Expert advice that being overweight in middle-age raises our risk of dementia later on may be wrong, according to a new study that suggests obesity may even protect against mental decline.
The research, carried out in the UK, concludes it is those who are underweight in middle age who have a greater chance of developing dementia, and that the very obese actually have a 30 per cent lower risk than people of a healthy weight.
Many previous studies have drawn a link between a higher body mass index (BMI) and greater risk of dementia.
The new study, thought to be the most comprehensive to date, turns this finding on its head.
Researchers from the London School of Hygiene and Tropical Medicine (LHSTM) and the OXON Epidemiology group analysed patient information of nearly 2 million people middle aged and older people, collected over 20 years from GP surgeries.
They found that the risk of dementia was one third higher in people with a BMI less than 20. Risk became much lower in people of a healthy weight but surprisingly continued to gradually decline in line with higher BMIs.

Exercise →
Rewrite the part of the dementia study article that begins at the words "The research, carried" and stops after "with higher BMIs.", swapping each "dementia" for "cognitive impairment". The records can be set aside here.

Records shown →
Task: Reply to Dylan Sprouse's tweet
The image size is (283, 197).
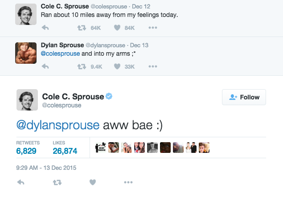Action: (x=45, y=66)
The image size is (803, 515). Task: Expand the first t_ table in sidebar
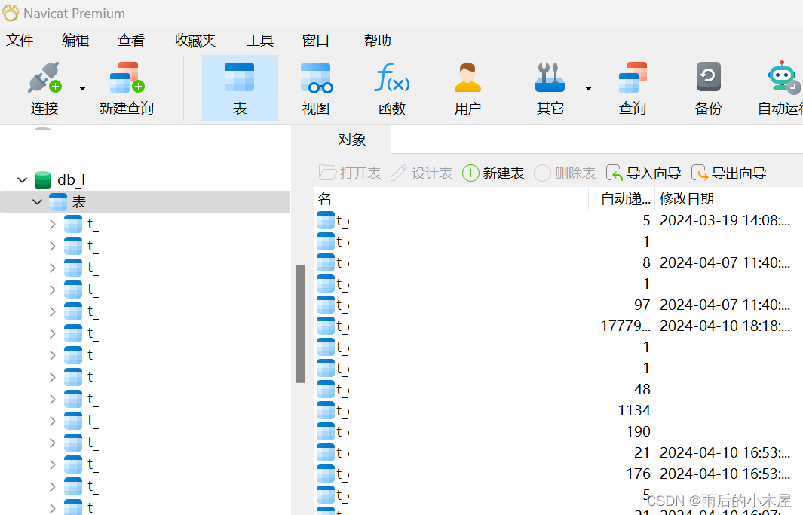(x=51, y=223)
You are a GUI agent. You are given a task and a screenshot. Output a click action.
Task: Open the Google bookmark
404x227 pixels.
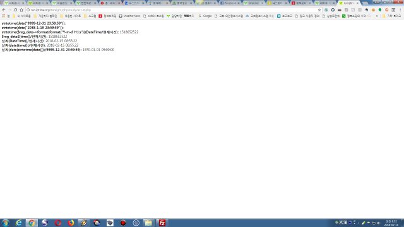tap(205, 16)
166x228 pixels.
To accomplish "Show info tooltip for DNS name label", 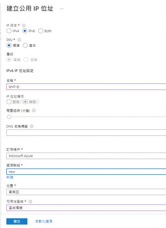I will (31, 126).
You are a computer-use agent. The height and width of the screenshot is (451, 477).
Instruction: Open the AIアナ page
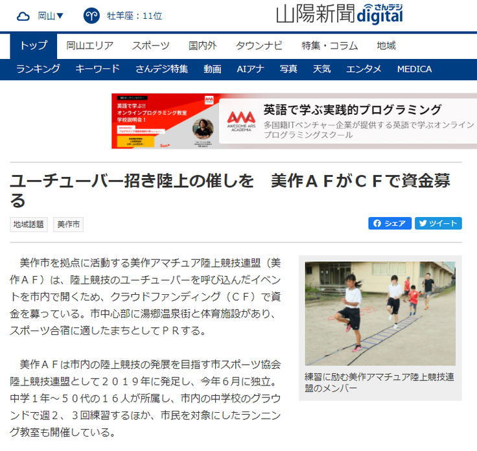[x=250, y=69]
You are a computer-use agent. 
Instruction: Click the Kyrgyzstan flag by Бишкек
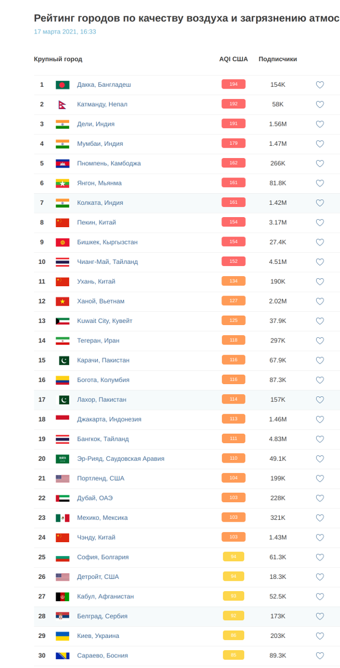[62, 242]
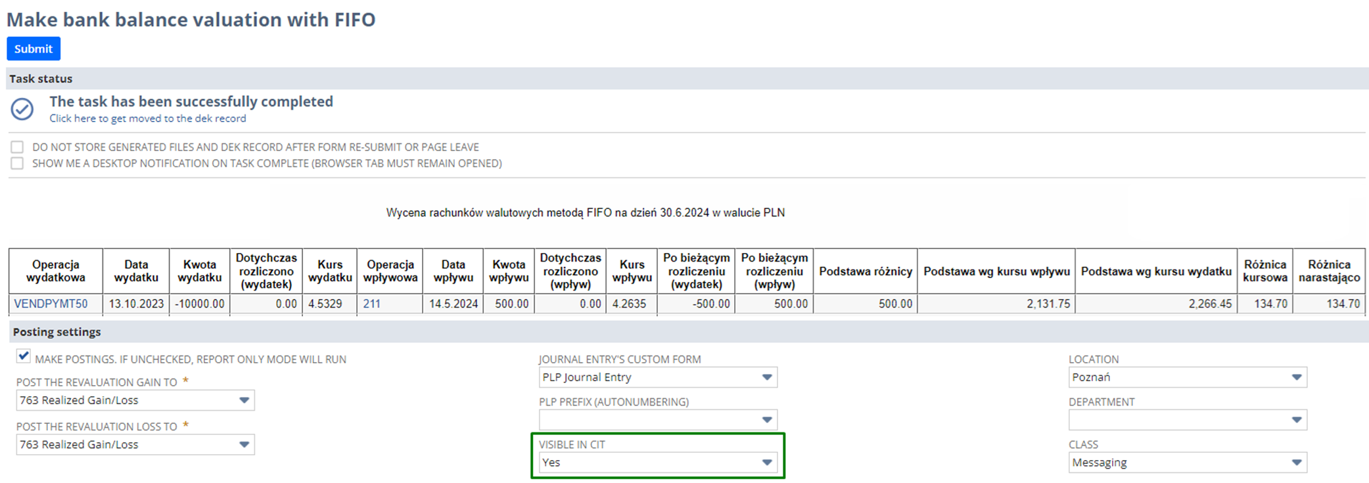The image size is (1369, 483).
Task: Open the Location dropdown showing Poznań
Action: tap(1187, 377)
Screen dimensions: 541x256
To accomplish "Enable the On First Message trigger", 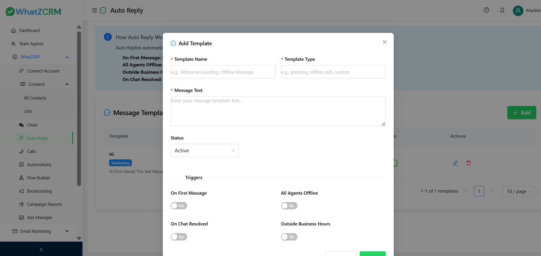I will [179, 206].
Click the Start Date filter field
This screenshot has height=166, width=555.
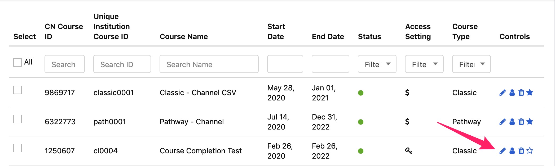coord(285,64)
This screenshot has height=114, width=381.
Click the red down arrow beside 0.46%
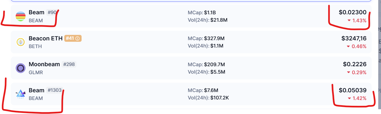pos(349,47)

* * *

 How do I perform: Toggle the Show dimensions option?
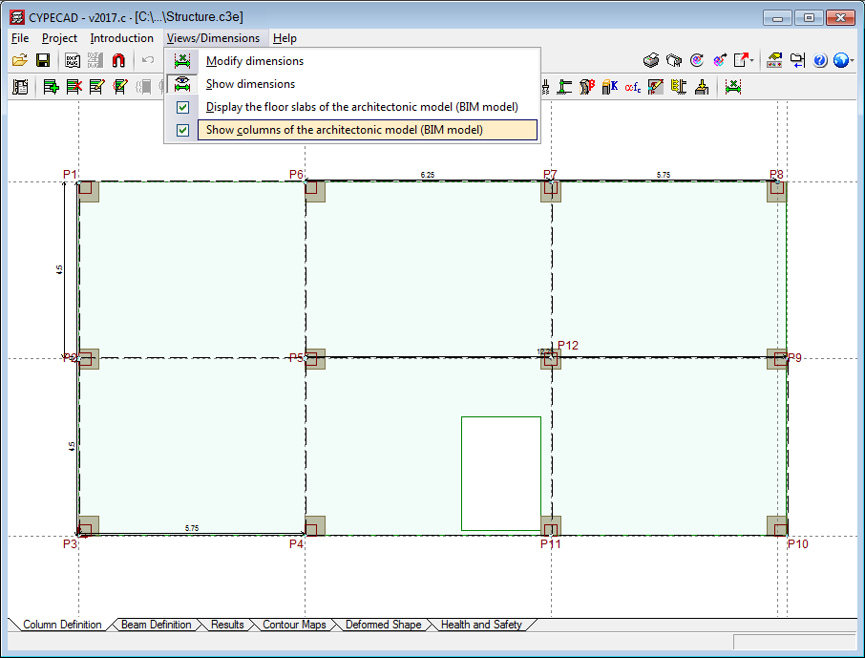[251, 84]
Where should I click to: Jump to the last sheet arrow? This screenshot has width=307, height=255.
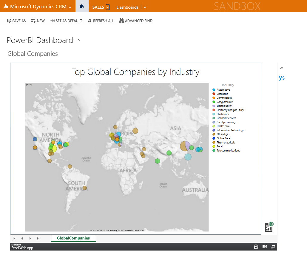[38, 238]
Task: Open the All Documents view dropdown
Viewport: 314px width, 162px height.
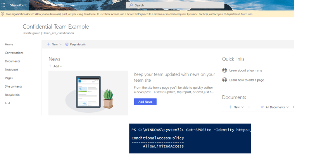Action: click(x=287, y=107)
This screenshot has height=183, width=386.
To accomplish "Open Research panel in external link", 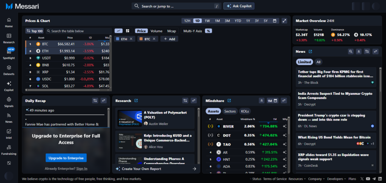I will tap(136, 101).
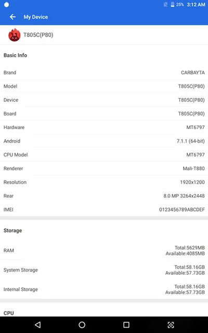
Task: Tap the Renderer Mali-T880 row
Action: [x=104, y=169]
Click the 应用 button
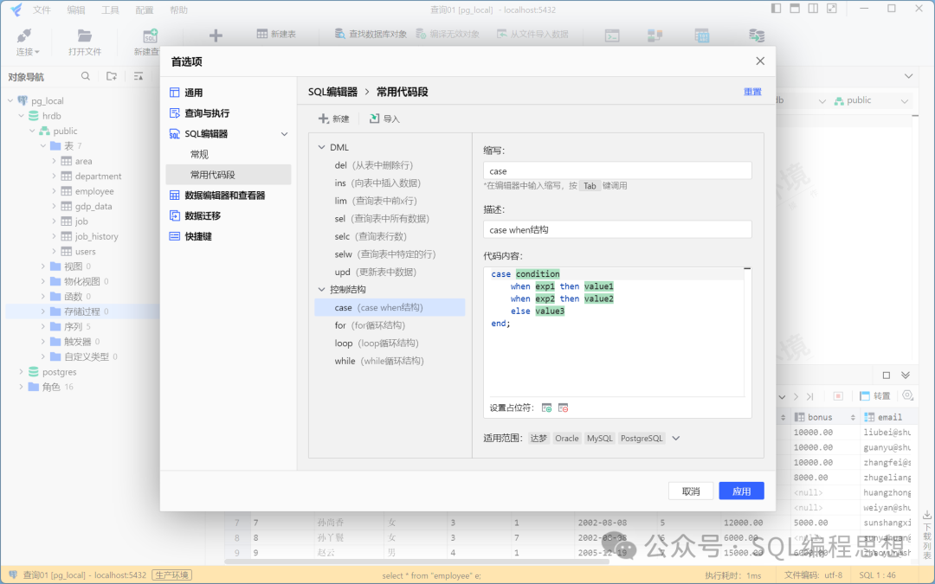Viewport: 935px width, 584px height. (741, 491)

Solution for this exercise →
The research, carried out in the UK, concludes it is those who are underweight in middle age who have a greater chance of developing cognitive impairment, and that the very obese actually have a 30 per cent lower risk than people of a healthy weight.
Many previous studies have drawn a link between a higher body mass index (BMI) and greater risk of cognitive impairment.
The new study, thought to be the most comprehensive to date, turns this finding on its head.
Researchers from the London School of Hygiene and Tropical Medicine (LHSTM) and the OXON Epidemiology group analysed patient information of nearly 2 million people middle aged and older people, collected over 20 years from GP surgeries.
They found that the risk of cognitive impairment was one third higher in people with a BMI less than 20. Risk became much lower in people of a healthy weight but surprisingly continued to gradually decline in line with higher BMIs.